Many will recall the wildly popular “Jon and Kate Plus Eight” that followed the ‘real’ lives of a couple who had 2 sets of multiple births, with the later one being sextuplets! The result, or should we say the ‘reality’, of their lives under a microscope was eventual infidelity and the total breakdown of a marriage between two supposedly committed Christians according to a book released just before it all unraveled before the adoring gaze of an entire nation. Amazingly, the show continues today. The current title is simply, “Kate Plus Eight” that showcases the single mom who, through numerous makeovers, now leads the life of a supermodel as much as a struggling mother tending to the needs of a huge family.
But now, there is another reality show to add to the mix, one that seems to go a bit too far, even when compared with others that have already pushed the limits (sporting titles like “Knocked Up”). But E! Network has outdone even themselves with this new concept called ‘Brideplasty’.
In this upcoming slice of real-life engaged women, in their preparation to enter wedded bliss, will be competing for the chance toget multiple cosmetic surgery procedures near or at the end of the show. Their goal is to achieveas near to physical perfection as possible prior to their big day. The winner will also receive a lavish, celebrity-style wedding paid for by E!
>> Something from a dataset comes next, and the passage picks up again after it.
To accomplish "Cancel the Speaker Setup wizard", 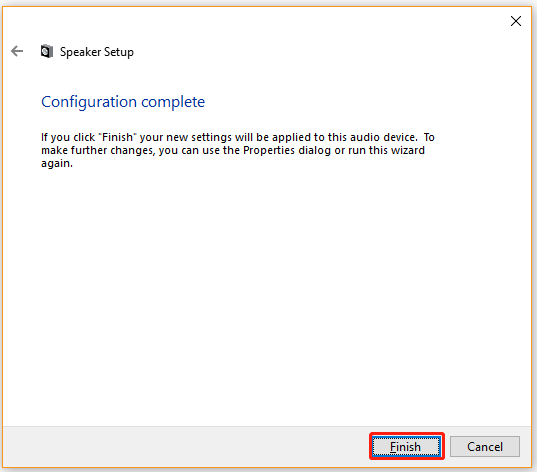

When the show season ends, and the wedding begins, there is also the reality of a groom standing at the alter who may get to say, “I do” to someone who may look nothing like the woman he proposed to months earlier. It should also be noted that the any groom who allows or suggests that his future mate go through a nationally televised circus-like event, and the reality of certain hazardous surgeries, himself has a few loose screws of his own in my humble opinion. It all reminds me of what I sometimes say to my teens when we witness someone saying or doing something highly inappropriate in public. “Now there is a real keeper.” They are even beginning, on occasion, to say it to me first before I get the words out!
The search for physical perfection has become an epidemic in 21st century America. The number of teens requesting and undergoing cosmetic procedures has increased dramatically over the last decade. The American Society of Plastic Surgeons estimates that more than 333,000 cosmetic procedures were performed on patients 18 years of age or younger in the United States in 2005, compared to approximately 14,000 in 1996. In 2005, one in four of these were surgical procedures such as nose reshaping, ear surgery, breast augmentation, liposuction, chin augmentation, and tummy tucks. And obviously these numbers have risen significantly even in the last 5 years or so. It should like-wise be noted, again, that some of these procedures performed on these youngsters come with a degree of serious medical risk.
As with many of the reality shows, the contestants are as devious and underhanded as they can be to win the coveted prize – this time radical surgical procedures. This whole concept, at least for me, reveals that they need an internal makeover far more than anything desired to be improved upon on the outside.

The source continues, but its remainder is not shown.